The results obtained confirm the high ecological plasticity of R. rosea; they are consistent with previously identified dissimilarities in the density and vitality of individuals, and they highlight the role of coastal communities as being key to the species’ stability.

5. Conclusions

The study of R. rosea coenopopulations’ state on the Rybachy and Sredny peninsulas showed the prevalence of young coenopopulations with bimodal ontogenetic spectra. According to the recovery index, only two of the studied coenopopulations can be classified as capable of self-sustaining (CP 4 and CP 5). The viability of individuals is determined by a combination of various factors: abiotic conditions of the habitat, composition and projective cover of accompanying species.

This study’s results showed the high ecological plasticity of R. rosea in relation to both abiotic and biotic factors. Groups of this species, in which various parameters of population assessment differ several times, live on a relatively small territory. R. rosea is noted both on coastal cliffs and on meadows, as well as on tundra and marsh phytocenoses. Undoubtedly, such a variety of phytocenoses with different ecology can exist only in the coastal zone—in the inland areas of the Rybachy and Sredny peninsulas the ecological conditions are more uniform, so tundra communities, where R. rosea is either poorly represented or absent, prevail. The species’ high ecological plasticity to both biotic and abiotic factors has been confirmed by cluster analysis, which identified three ecologically and demographically distinct groups of coenopopulations. Analysis of the age-structure dynamics underscores the strong influence of local biotic and abiotic factors in shaping coenopopulation demography. The results highlight both the species’ regeneration potential and its vulnerability under intensifying recreational pressure within the natural park.

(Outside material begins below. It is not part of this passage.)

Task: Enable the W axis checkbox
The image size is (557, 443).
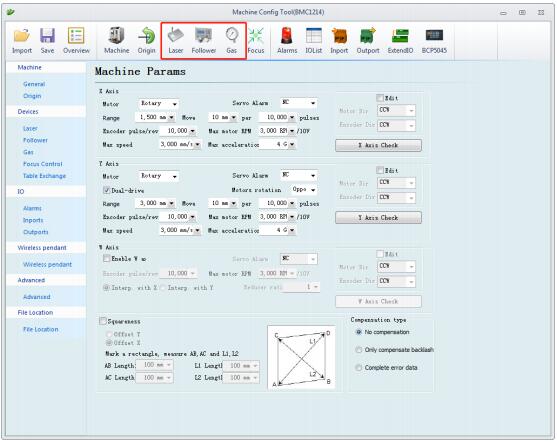Action: pos(106,259)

Thus, it is the coenopopulations of coastal communities that form the basis of the stability of this species in the natural park—and they require protection. It is in such communities that R. rosea is exposed to a greater risk of destruction due to the development of tourism, often accompanied by unauthorized collection of rhizomes. The study of the spatial distribution and state of R. rosea coenopopulations should become the basis for monitoring and developing measures to preserve the populations of this rare and valuable species in the territory of the natural park. These findings underscore the need for long-term monitoring of coastal communities and the development of targeted conservation measures for R. rosea coenopopulations, including formal protection of key habitats within the natural park boundaries, regulation of tourist flows, and restricted access to the most vulnerable sites.